The title of this section derives, appropriately, from Freud’s Interpretation of Dreams: “into the night life seems to be exiled from what once ruled during the day.” The episodes are from Miller’s own dream notebooks, which are heavily influenced by Surrealism and the work he was doing in psychoanalysis at the suggestion of his lover and patroness Anais Nin. “Into the Night Life” is done in what is essentially écriture automatique, or “automatic writing.” Each episode either segues hazily into the next or abruptly jerks the reader from one creepy recess of Miller’s mind to another without any warning.

Every single episode is fantastical and irrational, and many of the episodes are flat-out grotesque and uncanny (also appropriate, given Freud’s famous essay on the latter subject), which fits in which what critic Herbert J. Muller identifies as the writer’s “revolt against intellect.” In Muller’s conception Miller is a “primitive,” a man whose “love of grotesquerie had been intensified by his defiant, rebellious attitudes.” He was “committed to the fundamental negations: the principle of scorning all principles, the logic of being illogical, the value of turning all accepted values inside out.”

Many of the bizarre dreams Miller lays out are more like nightmares.

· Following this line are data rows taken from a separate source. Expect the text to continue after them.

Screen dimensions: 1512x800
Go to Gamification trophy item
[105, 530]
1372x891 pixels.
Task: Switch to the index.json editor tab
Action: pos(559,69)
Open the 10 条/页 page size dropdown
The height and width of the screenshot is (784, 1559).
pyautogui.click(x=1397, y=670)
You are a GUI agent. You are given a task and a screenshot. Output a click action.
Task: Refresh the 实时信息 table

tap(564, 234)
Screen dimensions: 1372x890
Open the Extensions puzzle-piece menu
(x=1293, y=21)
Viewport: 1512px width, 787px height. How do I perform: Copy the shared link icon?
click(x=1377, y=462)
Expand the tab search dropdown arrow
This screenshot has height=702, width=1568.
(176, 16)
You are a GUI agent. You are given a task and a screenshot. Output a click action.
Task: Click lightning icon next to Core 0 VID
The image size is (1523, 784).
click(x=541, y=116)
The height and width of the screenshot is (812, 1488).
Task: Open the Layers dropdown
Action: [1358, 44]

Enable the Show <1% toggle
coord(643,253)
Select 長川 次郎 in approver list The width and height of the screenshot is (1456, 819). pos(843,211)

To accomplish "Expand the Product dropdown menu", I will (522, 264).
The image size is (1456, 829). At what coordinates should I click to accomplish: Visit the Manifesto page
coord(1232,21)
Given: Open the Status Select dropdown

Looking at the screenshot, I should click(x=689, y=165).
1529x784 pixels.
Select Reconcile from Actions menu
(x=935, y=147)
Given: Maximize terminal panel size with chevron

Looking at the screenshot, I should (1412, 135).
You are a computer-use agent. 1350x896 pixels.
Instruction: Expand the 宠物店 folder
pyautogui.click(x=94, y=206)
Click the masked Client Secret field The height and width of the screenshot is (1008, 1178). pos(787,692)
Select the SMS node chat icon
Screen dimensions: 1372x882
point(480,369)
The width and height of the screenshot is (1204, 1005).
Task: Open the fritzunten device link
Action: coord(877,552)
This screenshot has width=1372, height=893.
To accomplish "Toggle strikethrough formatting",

His narrative voice is shaky, traumatized, fearful, confused. He is prone to violence when he is not anesthetized. The images he creates are barren and terrifying, akin to those of T.S. Eliot’s “Wasteland”: “the countryside is desolate” (156); there are “only headlines written in chalk which the rain washes away” (156); “the clock is running down with nervous wiry sweat” (157); “everything is sordid, shoddy, thin as pasteboard. A Coney Island of the mind” (159); “the clams are falling asleep, the stars are dying out” (160); “there is no finitude of sky, no division of land and sea” (161). Miller adopts an atavistic perspective, with his mind “[searching] vainly for some remembrance which is older than any remembrance, for the myth engraved on a tablet of stone which lies buried under a mountain” (162). Unfortunately, he is unmoored from time and space, from the past and the future, and he will have to flail wildly to find any foundation upon which to perch himself.

Walking Up and Down in China

Like many of the other sections in Black Spring, this one consists of Miller-as-flaneur, perambulating Paris and obsessively cogitating. He calls Paris “China” in order to evoke a sense of the exotic, the unfamiliar, the “Other”; this is obviously problematic to contemporary readers, but not surprising giving Miller’s evinced Anglo-Saxon worldview.

Away from America Miller can indulge in a spiritual awakening. His impressionistic musings, as Decker writes, “provide a textual glimpse of this ecstatic state of mind, within the dizzying rhetorical devices of spiral form, the reverie, the catalog, the fantasy.” Here in “China” he can be “born and reborn over and over” (185). He can learn to slough off the past. “As quietly and naturally as a twig falling into the Mississippi I dropped out of the stream of American life. everything that happened to me I remember, but I have no desire to recover the past, neither have I any longings or regrets” (185). This sentiment is notably different from that of the man who wrote of obsessively returning to his past in “The Fourteenth Ward.”

“China” isn’t perfect, of course. Even as Miller finds himself “in communication with the whole earth,” in “the womb of time” (192). He acknowledges that “the whole world, known and unknown, is out of kilter, screaming in pain and madness” (193). One of the great themes of the work is Miller trying to find himself in this messy, gaping maw of a world, and figuring out how much of himself he wants to give up to it.